Uneasy Laughter is the perfect follow-up to Moaning’s stellar self-titled debut, which was dense and at times impenetrable in both its instrumentals and snarling, abrasive vocals; the debut was a sweltering room, all the windows blacked out and painted shut, the doors locked and the key buried outside in the dirt, a diatribe on the grievances of everyday life. Their sophomore release, on the other hand, focuses more on one’s internal psyche, letting in some semblance of light via the conscious focus on synth, almost as if deliberate holes have been punched through the wall of sound they’ve built up over the past decade during the days where guitarist/vocalist Sean Solomon, keyboardist/bassist Pascal Stevenson, and drummer Andrew MacKelvie were fully immersed in the Los Angeles DIY scene.
Solomon directs a lot of the narratives to men in particular, to explain that having delicate emotion is not equal to emasculation or lack of worth – he explained that, although things are slowly improving in terms of human empathy, unfortunately in our society men are still conditioned “not to be vulnerable or admit they’re wrong,” and that he wished to turn this on its head, wanting to talk openly about the mistakes he’s made over the years. Solomon, who also celebrated a year of sobriety during the recording sessions of Uneasy Laughter, additionally urges people to not abuse dangerous and/or illegal substances as a coping mechanism for anxiety and/or depression, stressing that “I don’t want to be the person who influences young people to go get high and become cliche tragic artists. What I’d rather convey to people is that they’re not alone in what they think and how they feel.” Many have reached out to the band to convey their appreciation, to share their own starts to sobriety, to express relief that they’re not alone – something which Solomon considers more of a win than anything else.
In this vein, I highly recommend that, at least once, you listen to Uneasy Laughter while reading the lyrics simultaneously, for they show Moaning’s ultimate empathy for the intricacies of human emotion. From the thunderous rage of “Ego” where Solomon condemns emotional narcissism to the gauzy, hypnagogic “Say Something” stressing the importance of mental health, each track feels important, necessary, worthy of deeper analysis. Even the tracks more explicitly about love and relationships – the visceral “Fall In Love” and the stunning “Stranger,” brilliantly offsetting the industrial, metallic synth and gritty, resilient guitars, are written thoughtfully and delicately, narratives that remain in your mind due to their honesty.
To me, Uneasy Laughter is beautifully and vividly reminiscent of a wound nanoseconds after it materializes on flesh, a raw, incredibly sensitive space forever oscillating between the poles of fresh pain and future acceptance, perpetually within those vulnerable, breathless moments before blood rises up to the surface and pools it red.
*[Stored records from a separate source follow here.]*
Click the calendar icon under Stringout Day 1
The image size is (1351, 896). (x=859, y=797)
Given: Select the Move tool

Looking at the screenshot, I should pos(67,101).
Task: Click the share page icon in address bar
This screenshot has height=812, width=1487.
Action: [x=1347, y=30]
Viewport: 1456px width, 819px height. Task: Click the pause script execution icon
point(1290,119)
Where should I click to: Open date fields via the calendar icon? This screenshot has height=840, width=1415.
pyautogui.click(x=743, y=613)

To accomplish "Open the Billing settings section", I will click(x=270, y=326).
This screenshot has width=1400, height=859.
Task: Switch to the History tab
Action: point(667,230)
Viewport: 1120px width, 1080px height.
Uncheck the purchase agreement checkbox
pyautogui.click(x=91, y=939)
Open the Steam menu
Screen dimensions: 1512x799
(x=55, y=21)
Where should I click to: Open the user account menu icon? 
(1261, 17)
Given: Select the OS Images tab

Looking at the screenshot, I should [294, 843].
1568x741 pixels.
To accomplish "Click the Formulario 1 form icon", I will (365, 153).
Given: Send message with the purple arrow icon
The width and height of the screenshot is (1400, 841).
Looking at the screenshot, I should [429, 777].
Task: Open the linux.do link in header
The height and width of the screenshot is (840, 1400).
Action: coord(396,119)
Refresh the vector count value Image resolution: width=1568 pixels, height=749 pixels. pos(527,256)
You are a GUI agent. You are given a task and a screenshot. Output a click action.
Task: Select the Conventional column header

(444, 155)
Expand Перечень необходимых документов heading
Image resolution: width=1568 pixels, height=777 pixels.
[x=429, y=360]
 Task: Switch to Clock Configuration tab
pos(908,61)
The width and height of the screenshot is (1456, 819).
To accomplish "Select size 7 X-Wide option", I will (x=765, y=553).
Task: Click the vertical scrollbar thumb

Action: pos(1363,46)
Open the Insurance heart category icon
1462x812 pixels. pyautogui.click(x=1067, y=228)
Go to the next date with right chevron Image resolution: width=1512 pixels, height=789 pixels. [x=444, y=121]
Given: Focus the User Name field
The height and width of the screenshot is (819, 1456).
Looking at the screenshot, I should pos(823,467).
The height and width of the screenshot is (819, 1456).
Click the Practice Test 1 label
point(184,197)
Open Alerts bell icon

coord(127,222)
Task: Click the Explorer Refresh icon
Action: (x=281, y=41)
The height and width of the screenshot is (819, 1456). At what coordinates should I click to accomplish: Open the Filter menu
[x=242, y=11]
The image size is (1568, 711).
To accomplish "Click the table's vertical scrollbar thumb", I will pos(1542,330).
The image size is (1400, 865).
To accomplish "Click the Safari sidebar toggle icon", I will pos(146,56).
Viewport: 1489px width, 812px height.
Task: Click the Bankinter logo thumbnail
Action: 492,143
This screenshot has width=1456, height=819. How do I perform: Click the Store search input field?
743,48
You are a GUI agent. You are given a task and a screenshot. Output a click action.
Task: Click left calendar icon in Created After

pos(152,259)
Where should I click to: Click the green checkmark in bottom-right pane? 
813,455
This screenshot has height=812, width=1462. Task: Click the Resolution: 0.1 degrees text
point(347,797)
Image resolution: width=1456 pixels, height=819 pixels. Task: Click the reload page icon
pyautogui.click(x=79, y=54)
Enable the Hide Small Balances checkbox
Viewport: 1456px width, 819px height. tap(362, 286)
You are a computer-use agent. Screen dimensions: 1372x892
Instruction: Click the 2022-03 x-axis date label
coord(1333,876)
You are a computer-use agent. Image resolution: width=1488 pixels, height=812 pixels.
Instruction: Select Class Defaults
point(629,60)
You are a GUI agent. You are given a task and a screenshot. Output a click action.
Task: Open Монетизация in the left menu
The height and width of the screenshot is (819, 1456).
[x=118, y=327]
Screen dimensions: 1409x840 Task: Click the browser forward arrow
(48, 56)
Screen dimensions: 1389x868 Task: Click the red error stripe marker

Though it is perhaps painful to realize for some, I believe it is the realization of our own beautiful vulnerabilities and our capacity for empathy that will always save us in the end, no matter how far in the darkness we think we are. And though he said this in regards to poetry, I’d like to end with a Wallace Stevens quote that I kept coming back to while listening to Moaning’s incredible music, that sometimes, creating art “is a violence from within that protects us from a violence without.”